Un manoir minoen a été découvert à Ierapetra

En altitude 900 mètres – Daté de 1.600 jusqu'à 1.400 par exemple.

Bâtiment minoen, datant de 1.600 jusqu'à 1.400 par exemple. mis au jour par la houe archéologique sur le site de Gaidourofas, à Ierapetra Est, en altitude 900 mètres.

Les premiers indices, selon les archéologues, ils parlent d'un bâtiment important, qui avec les caractéristiques jusqu'à présent résultant de l'excavation, il pourrait être classé comme manoir.

Et l'archéologue britannique Arthur Evans lorsqu'il passa par là 1898, il a noté dans son journal qu'il avait trouvé cela dans la région - et malgré les remblais- il y avait des éléments architecturaux qui témoignaient de la présence d'un bâtiment minoen.

Au cours de la première période de fouille de deux semaines de cette année, les archéologues ont réussi à fouiller, jusqu'au sol, l'intérieur de deux pièces.

Le bâtiment – selon les archéologues- il sauve tous ses remblais, il n'a pas été soumis à une circulation ultérieure et l'essentiel, les occupants l'ont quitté après sa destruction sans emporter avec eux les objets qui s'y trouvaient.

Les causes de la destruction et les raisons de l'abandon du bâtiment n'ont pas encore été élucidées et d'autres preuves devraient apparaître au fur et à mesure de l'avancement des fouilles., selon eux.

Encore, comme ils le soulignent, Selon les archéologues, de telles demeures existent dans d'autres régions de Crète, mais jusqu'à présent, elles n'ont été enregistrées et fouillées que dans les zones de plaine., à une altitude allant jusqu'à 400 mètres, où ils sont traditionnellement associés à la culture agricole.
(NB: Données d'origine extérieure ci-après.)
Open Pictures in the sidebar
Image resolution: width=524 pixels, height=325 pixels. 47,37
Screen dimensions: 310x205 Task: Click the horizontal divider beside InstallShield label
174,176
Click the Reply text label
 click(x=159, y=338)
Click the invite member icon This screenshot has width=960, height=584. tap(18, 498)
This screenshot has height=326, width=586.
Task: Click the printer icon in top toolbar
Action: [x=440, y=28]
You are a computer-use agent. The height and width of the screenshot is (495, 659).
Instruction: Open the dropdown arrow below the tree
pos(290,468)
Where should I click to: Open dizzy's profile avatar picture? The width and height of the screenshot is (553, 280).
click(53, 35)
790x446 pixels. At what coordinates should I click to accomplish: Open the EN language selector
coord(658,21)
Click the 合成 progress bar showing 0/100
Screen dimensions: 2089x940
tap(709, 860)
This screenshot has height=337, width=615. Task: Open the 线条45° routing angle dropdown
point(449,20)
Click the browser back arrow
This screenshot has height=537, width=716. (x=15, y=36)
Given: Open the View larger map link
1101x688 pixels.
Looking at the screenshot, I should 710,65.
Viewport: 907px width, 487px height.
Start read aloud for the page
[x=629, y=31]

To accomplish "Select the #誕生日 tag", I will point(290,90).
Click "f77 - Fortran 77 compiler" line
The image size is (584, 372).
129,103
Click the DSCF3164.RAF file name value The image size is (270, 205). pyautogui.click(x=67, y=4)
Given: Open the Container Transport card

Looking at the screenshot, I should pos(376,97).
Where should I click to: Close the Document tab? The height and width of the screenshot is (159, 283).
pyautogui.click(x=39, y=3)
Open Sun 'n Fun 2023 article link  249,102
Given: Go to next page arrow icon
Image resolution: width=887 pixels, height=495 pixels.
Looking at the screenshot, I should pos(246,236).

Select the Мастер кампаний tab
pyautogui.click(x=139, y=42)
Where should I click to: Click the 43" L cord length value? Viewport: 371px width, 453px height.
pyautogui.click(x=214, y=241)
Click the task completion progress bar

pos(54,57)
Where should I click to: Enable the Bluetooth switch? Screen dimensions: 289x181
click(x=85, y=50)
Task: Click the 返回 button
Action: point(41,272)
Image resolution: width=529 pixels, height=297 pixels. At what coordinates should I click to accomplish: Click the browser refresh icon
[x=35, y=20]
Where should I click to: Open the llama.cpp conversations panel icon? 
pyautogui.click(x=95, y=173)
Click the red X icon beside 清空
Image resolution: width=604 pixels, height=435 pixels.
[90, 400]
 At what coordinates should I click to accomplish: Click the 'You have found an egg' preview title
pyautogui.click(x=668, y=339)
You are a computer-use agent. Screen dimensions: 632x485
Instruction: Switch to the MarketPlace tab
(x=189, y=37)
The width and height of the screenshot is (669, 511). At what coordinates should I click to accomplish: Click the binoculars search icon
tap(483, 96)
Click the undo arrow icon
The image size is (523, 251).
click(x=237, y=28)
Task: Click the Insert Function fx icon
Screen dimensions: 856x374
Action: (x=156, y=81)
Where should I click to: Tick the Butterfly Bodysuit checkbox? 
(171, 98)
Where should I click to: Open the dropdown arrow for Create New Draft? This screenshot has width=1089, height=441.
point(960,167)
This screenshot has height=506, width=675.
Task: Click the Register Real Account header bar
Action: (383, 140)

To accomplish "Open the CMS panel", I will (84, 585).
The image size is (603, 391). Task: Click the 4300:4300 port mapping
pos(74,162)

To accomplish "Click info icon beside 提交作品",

Au contraire, le bâtiment à l'Est est beaucoup plus haut, et c'est le deuxième bâtiment fouillé à une telle altitude après celui de Zominthos par Yiannis et Efi Sakelarakis..
Les fouilles sont réalisées dans le cadre d'un programme de recherche de cinq ans mis en œuvre et financé par l'Université d'Athènes., avec le soutien financier d’institutions grecques et étrangères, dirigé par le professeur d'archéologie préhistorique au Département d'histoire et d'archéologie Yiannis Papadatos, et l'archéologue de Gerapetri Kostis Halikias en tant que directeur adjoint, Doctorat de l'Université de Heidelberg.

"Avec ces fouilles, nous essayons de comprendre l'importance des montagnes pour l'économie minoenne., c'est-à-dire les ressources naturelles et les sources productrices de richesses que les Minoens exploitaient à ces altitudes, souligne le chef des fouilles, Yiannis Papadatos.

M. Papadatos a souligné que « le deuxième objectif est de commencer à comprendre ce qui se passait à Ierapetra minoenne où les preuves sont minimes.. Malgré l'importance intemporelle de la plaine d'Ierapetra, nous n'avons pas la moindre idée de l'emplacement de la colonie minoenne, et nous ne savons pas s'il existait une sorte de centre administratif ou même palatial, comme ceux fouillés sur les sites voisins, à Gournia, à Makri Gialos et Myrtos.

» Yi’ ceci et nous recherchons des preuves indirectes dans les montagnes en espérant que les fouilles à l'Est nous les fourniront".